Data Is Now a Team Sport

Collaboration, not centralization is the new playbook

This week I participated in an informative event that Cloudera hosted with TechCrunch: Data and the Culture Transformation. The event was moderated by tech industry analyst Maribel Lopez, and we were joined by Shirley Collie, chief health analytics actuary at Discovery Health in South Africa. The conversations focused on how company data cultures are rapidly evolving and delivering new levels of value to businesses with the emergence of data ecosystems.

In more basic terms: we talked about how data is becoming a team sport. 

There are two major shifts happening that are driving this change. One is the macro story, the big picture. Companies are relying more and more on data to make critical business decisions. Just about every company wants to become data driven, but doing so is becoming ever more complicated. The volume of available data is exploding, and businesses need to power hundreds of initiatives, often simultaneously—and each initiative needs access to precisely the right data at the right time. I’m sure you can relate. 

The second shift is at the micro level, within every business down to the team level. Modern data-driven organizations have realized that taking control of their data has to happen locally, within small, agile teams. This requires product thinking – decentralizing control of data and reducing dependencies—and all of this must happen without ever sacrificing security and governance. These smaller teams are now able to collaborate more easily with other small teams, creating greater efficiencies and an increased ability to scale. Through this collaboration, these agile teams are now better able to solve real business problems with data because they have fast, self-service access to reliable data wherever it resides and whatever the source. It’s this level of access across the organization that is driving real value for companies. 

The technology foundation for this is enabling a single view of a data set across every line of business, every country, and every device where the data set is used. Once you’ve created the processes and infrastructure to leverage all the data sources you have access to, you’re ready to advance to connected and collaborative ecosystems. One example is an insurance customer of ours that used to offer auto insurance only in very limited tiers of coverage, like $150,000 or $300,000, because that’s all their actuarial models were set up to do for decades. The challenge they brought to us was, “What if we could offer a customer $87,500 worth of coverage, or some other very specific amount that they wanted?” Along with, “What if we could tune the rates at the zipcode level instead of the state level?” Behind these questions were huge assumptions in the volumes of data they had to process and the responsiveness that they needed from their analytic models. By understanding their business goals, we were able to help them design a data strategy around it.

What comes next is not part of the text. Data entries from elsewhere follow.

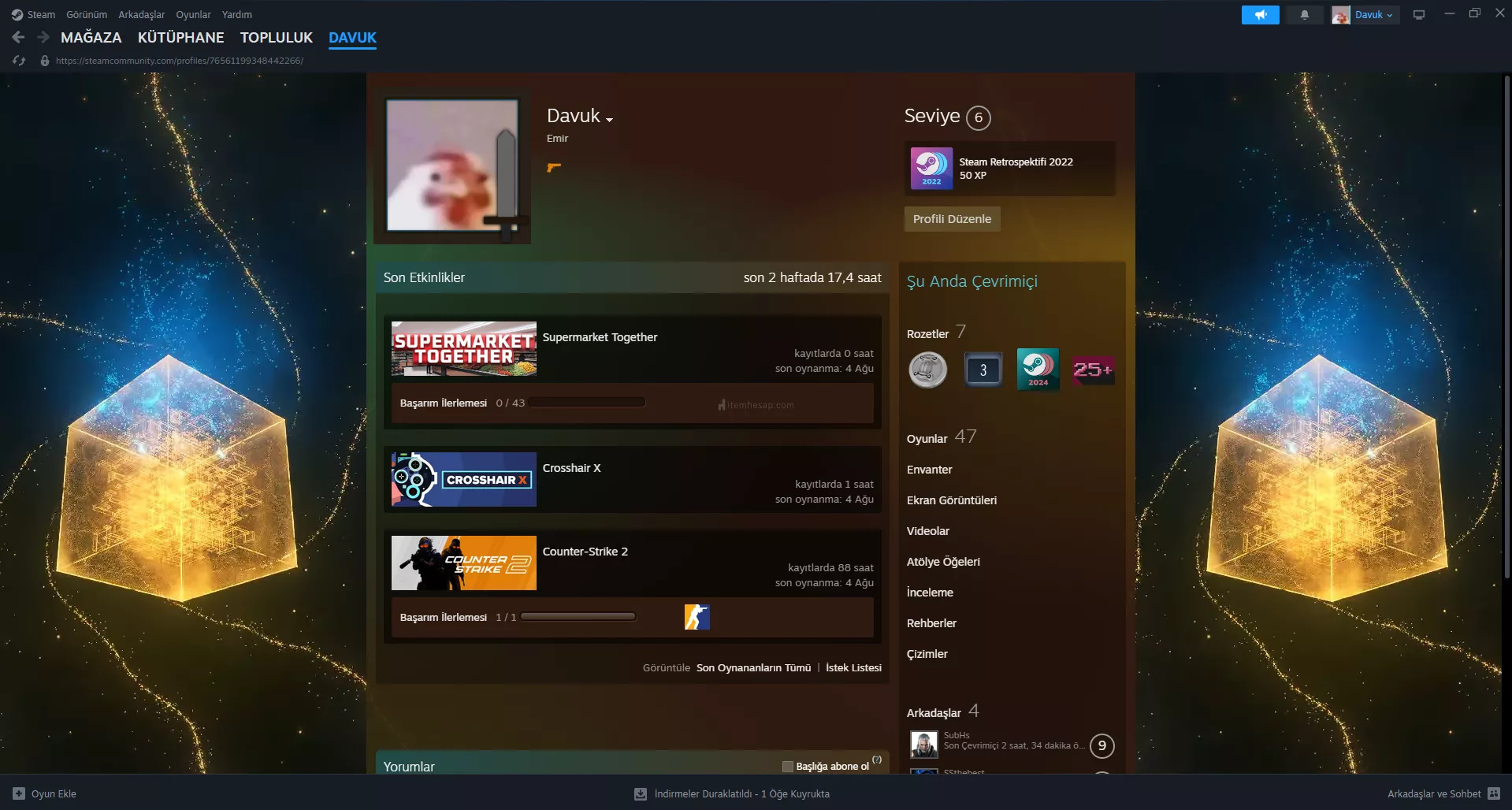Open the Steam 2024 badge
The image size is (1512, 810).
click(x=1038, y=370)
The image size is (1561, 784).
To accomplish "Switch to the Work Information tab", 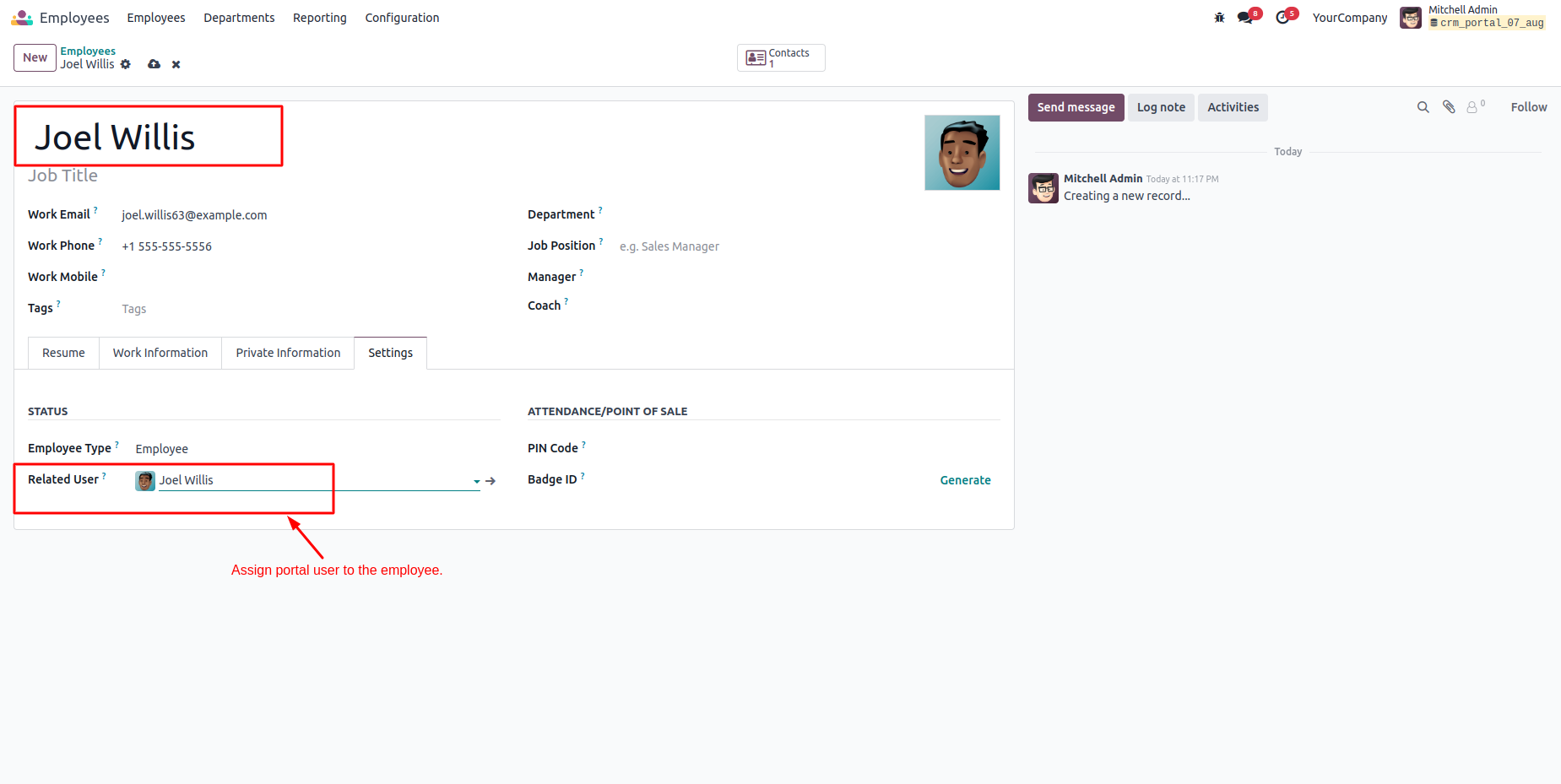I will pos(160,353).
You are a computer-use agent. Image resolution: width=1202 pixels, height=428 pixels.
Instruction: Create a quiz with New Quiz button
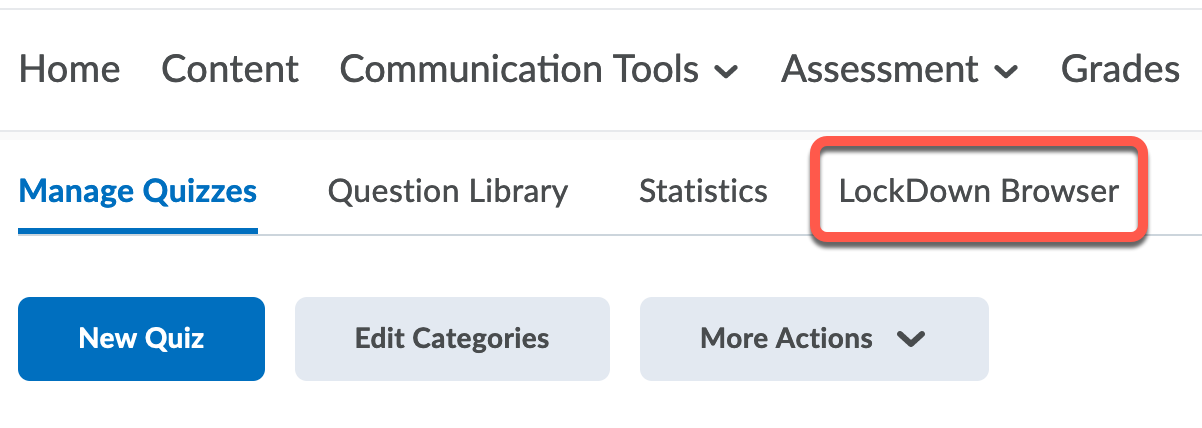[141, 339]
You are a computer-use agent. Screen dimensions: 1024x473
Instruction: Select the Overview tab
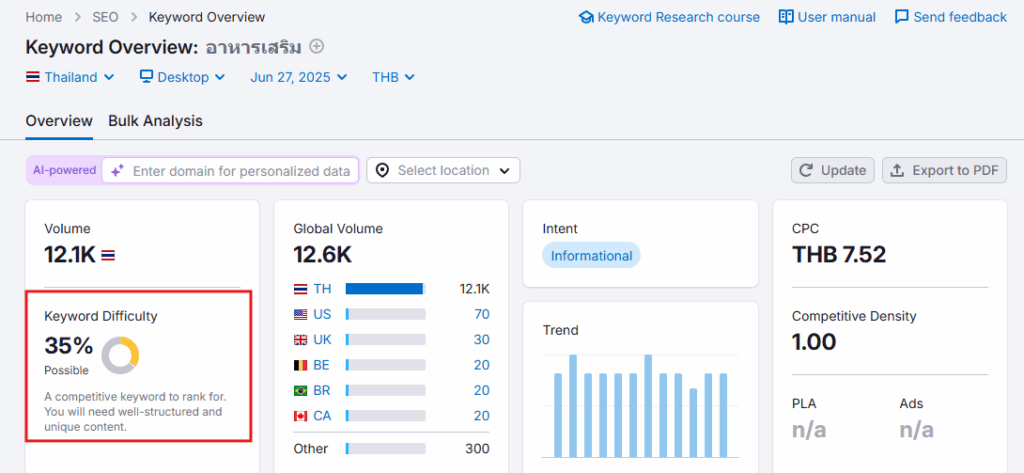coord(59,121)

What is a collaborative data ecosystem? Maribel did an excellent job explaining it: it’s a platform that combines data from numerous providers and builds value through the use of processed data sets. These data sets could be from open data sources or multiple parties within an industry, or they can cut across sectors, data domains, and value chains. This is all possible today, and this culture transformation is happening right now.

Wherever you are on the data journey, collaboration is key, just as it is in team sports. Whatever side of the data exchange you’re on, partner up—within your organization, across teams, and with your data and cloud vendors. You’re all in this together. And we’re with you every step of the way.

Tune in to the replay (coming soon)  to hear more about the changing world of data from industry analyst Maribel Lopez and Shirley Collie, chief health analytics actuary at Discovery Health in South Africa.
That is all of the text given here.